Report lists Rosslyn, Muthaiga among Nairobi's most expensive areas to live

A new BuyRentKenya report has revealed Nairobi's priciest areas for renting or buying homes, ranking Rosslyn as the top spot. Muthaiga and Lower Kabete also lead for expensive standalone house rentals. Apartment prices have stabilized, but luxury units in Westlands and Kilimani exceed KSh50 million.

The BuyRentKenya report covering January to December 2025, published on February 12, 2026, highlights strong demand for high-end rental homes in Nairobi's suburbs amid economic pressures. Rosslyn is ranked as the most expensive place to live, followed by Muthaiga and Lower Kabete for standalone house rentals.

For apartment purchases, General Mathenge, Spring Valley, and Kilimani top the list of priciest areas. The report states, "Apartment prices have been largely stable compared to the first half of 2025. The increased supply in areas like Kilimani, Kileleshwa, and Westlands has slowed price growth."

In prime neighborhoods such as Westlands, Kilimani, and Riverside, luxury apartment prices exceed KSh50 million, with high land costs making affordable housing developments economically unviable. Loresho ranks among the costliest residential zones, where rentals in gated communities draw high-income earners seeking privacy.

Kilimani and Kileleshwa remain favorites among young professionals, and while expatriate supply has grown due to high-rise buildings, rents stay elevated compared to middle-income estates. For land prices, Nairobi's Central Business District (CBD), Brookside, South B, and Eastleigh are the most expensive.

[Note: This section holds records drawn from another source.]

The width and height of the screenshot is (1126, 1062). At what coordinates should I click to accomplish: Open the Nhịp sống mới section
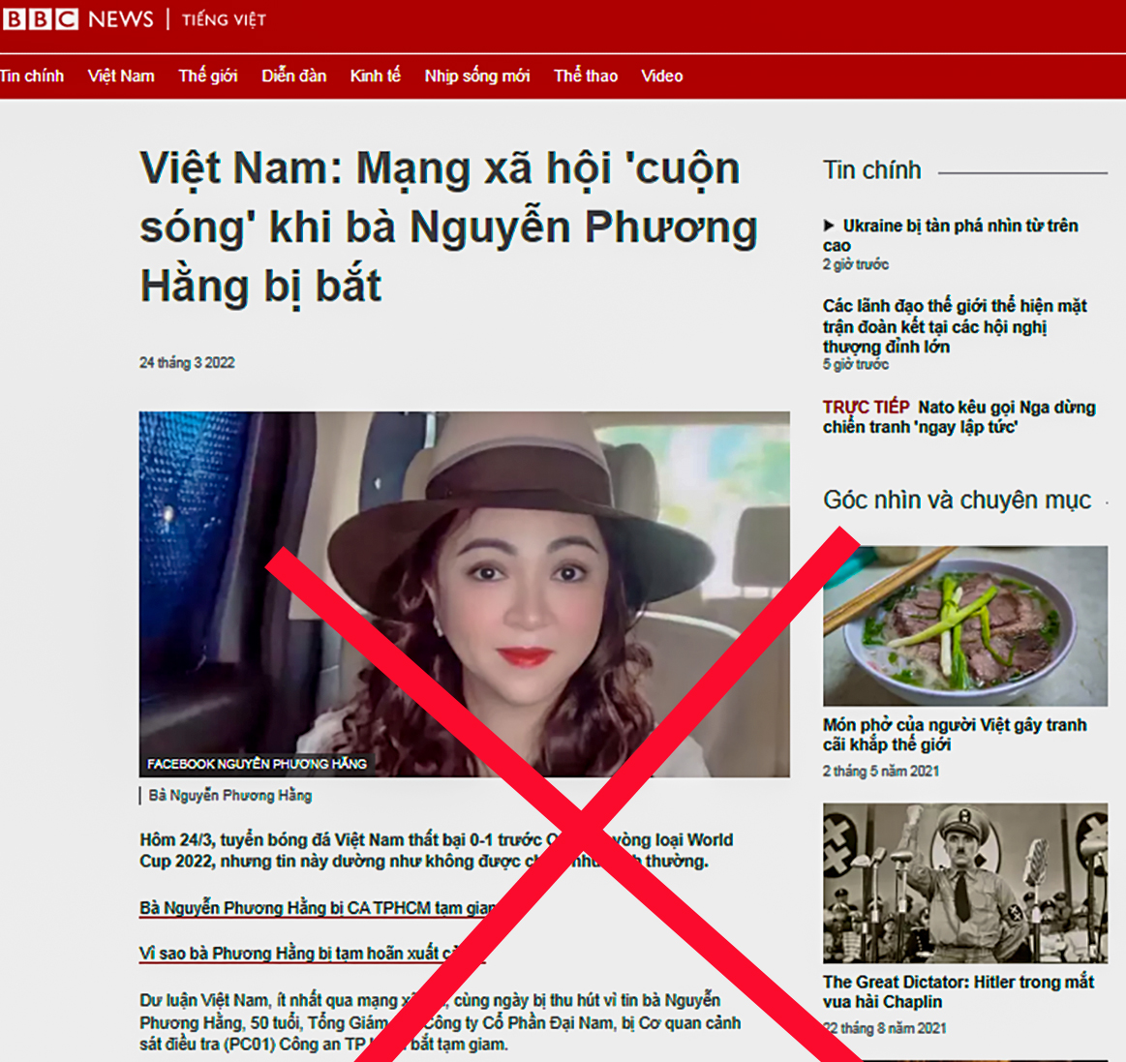[476, 76]
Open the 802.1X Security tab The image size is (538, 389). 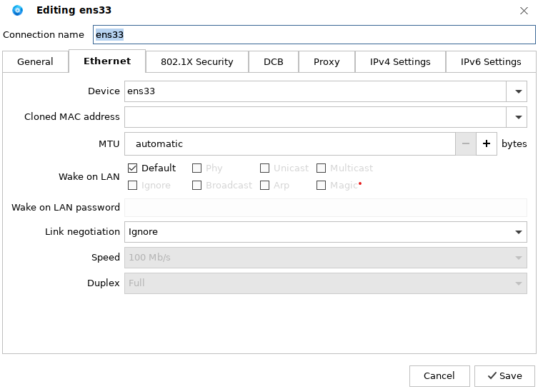pyautogui.click(x=196, y=62)
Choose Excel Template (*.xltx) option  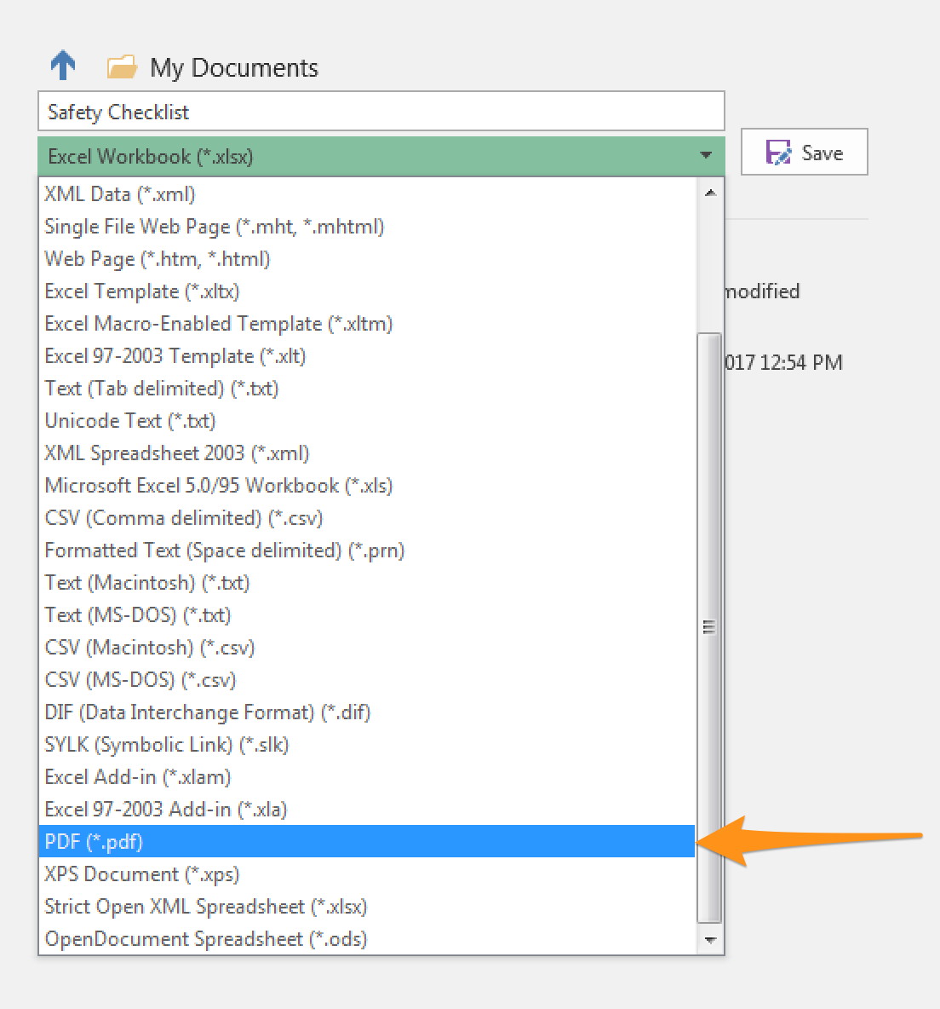pos(142,291)
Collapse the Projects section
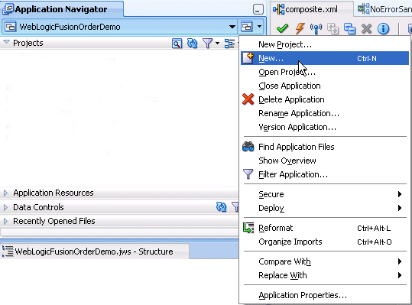Viewport: 412px width, 305px height. coord(6,42)
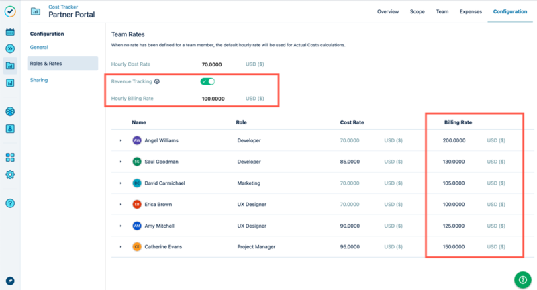Switch to the Overview tab
Viewport: 537px width, 290px height.
(x=388, y=11)
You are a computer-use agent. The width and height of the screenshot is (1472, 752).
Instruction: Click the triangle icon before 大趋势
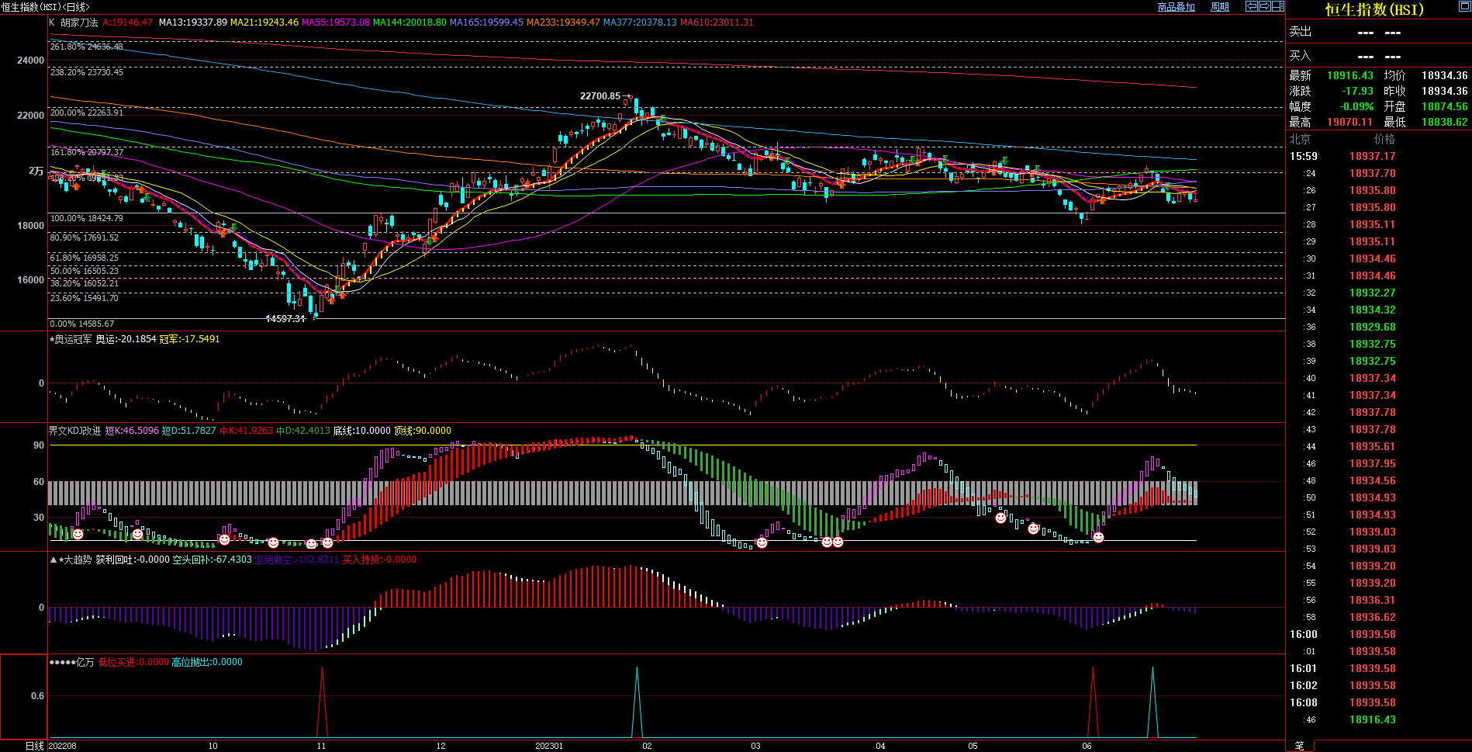(x=53, y=560)
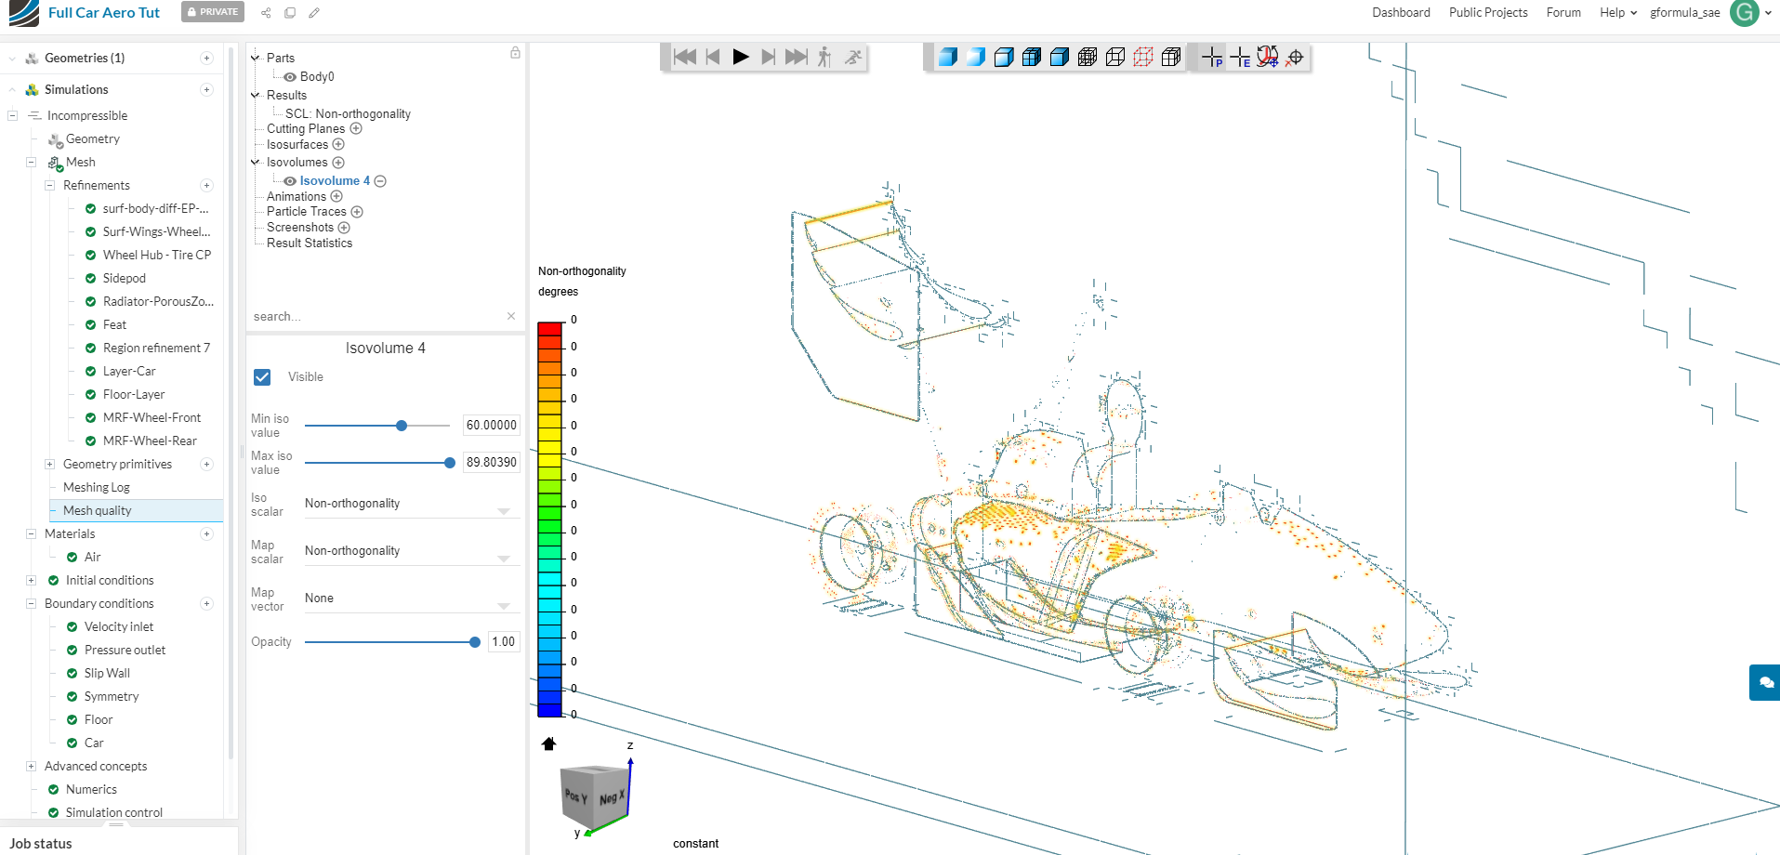Go to Public Projects page
Viewport: 1780px width, 855px height.
point(1487,13)
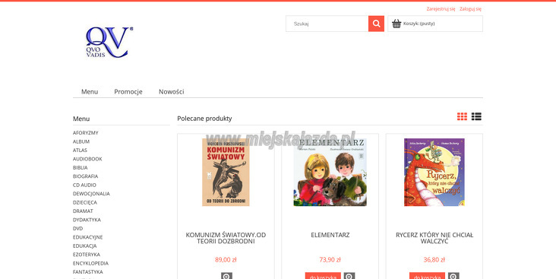Zoom icon under Rycerz product

453,276
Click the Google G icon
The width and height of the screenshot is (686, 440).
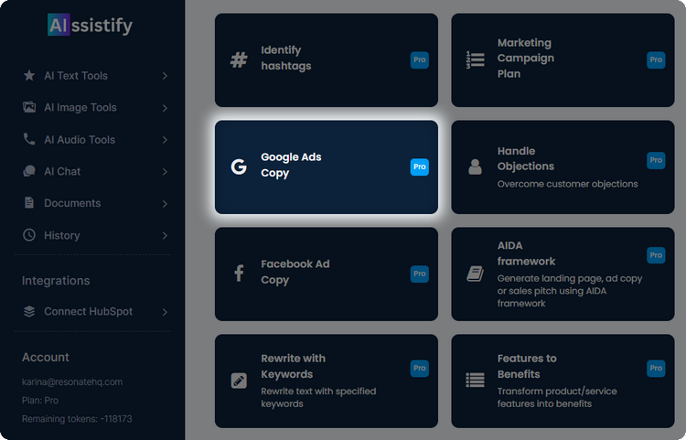239,166
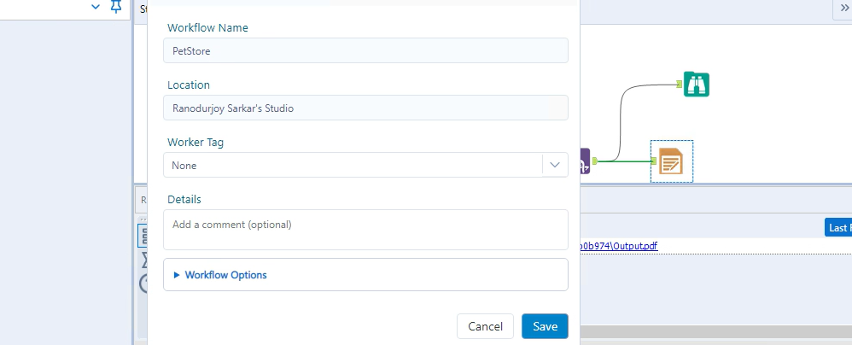The height and width of the screenshot is (345, 852).
Task: Click the double-chevron overflow button at top right
Action: (x=841, y=8)
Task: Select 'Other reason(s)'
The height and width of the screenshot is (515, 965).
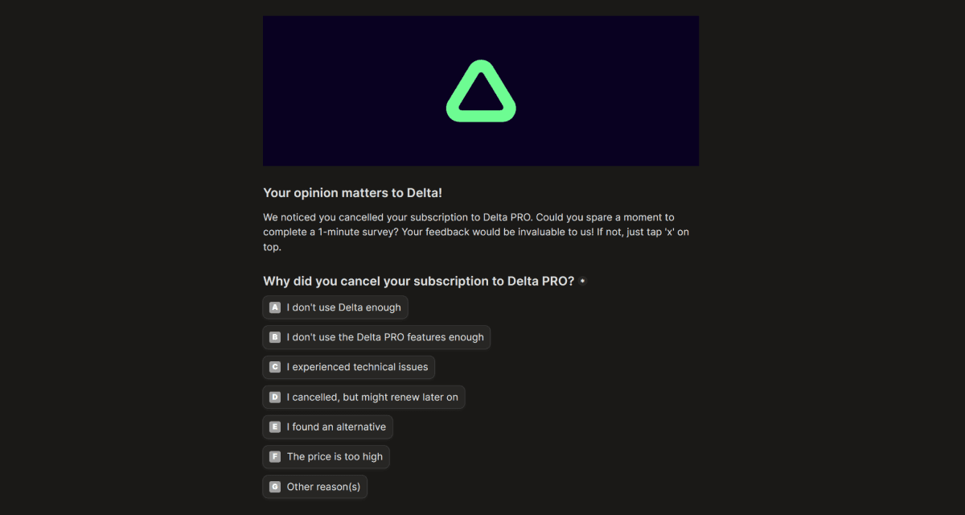Action: 314,486
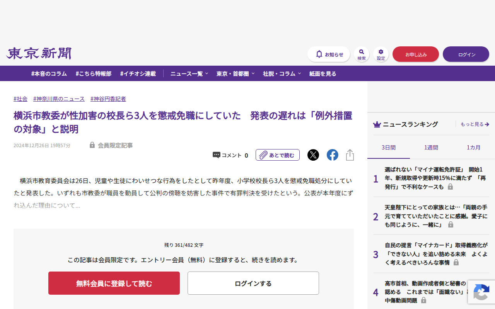Image resolution: width=495 pixels, height=309 pixels.
Task: Share article on X (Twitter) icon
Action: point(313,155)
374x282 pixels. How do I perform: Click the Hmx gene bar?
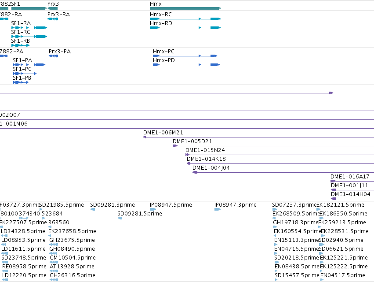point(185,8)
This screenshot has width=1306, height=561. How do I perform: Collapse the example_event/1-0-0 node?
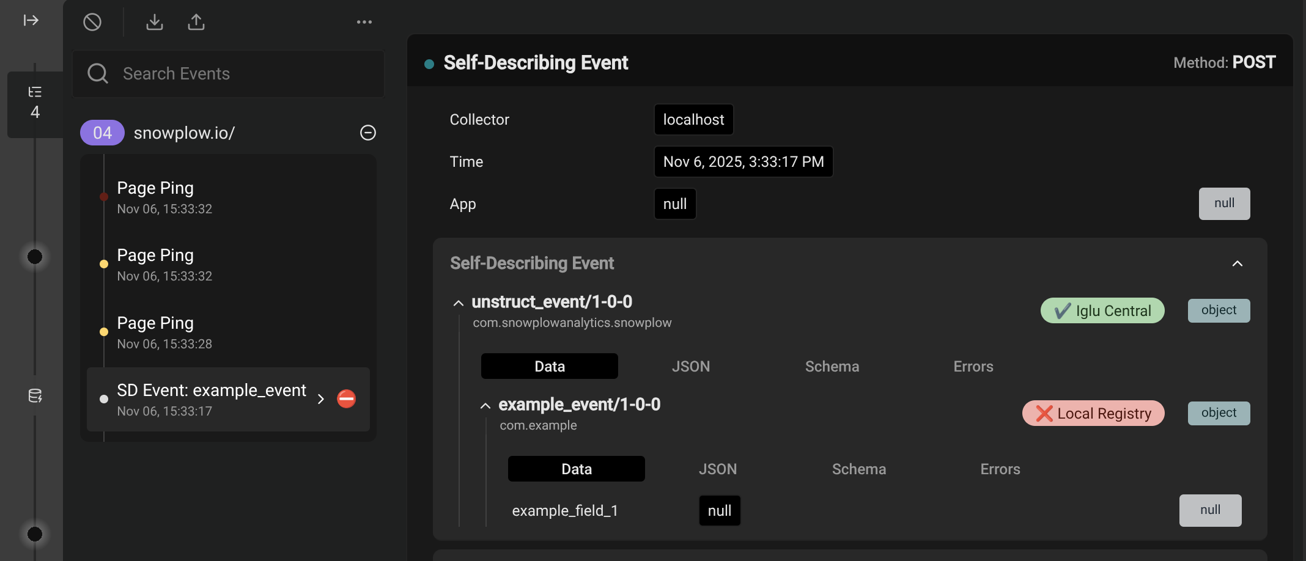tap(485, 405)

The report predicts continued apartment developments, particularly in Westlands, Kileleshwa, and Upper Hill. Satellite towns like Ruaka, Syokimau, Ruiru, and Ongata Rongai are expected to become new apartment hubs, attracting investors priced out of central Nairobi. It also forecasts gradual land value appreciation in these towns, bolstered by ongoing road expansions and anticipated election-year infrastructure projects.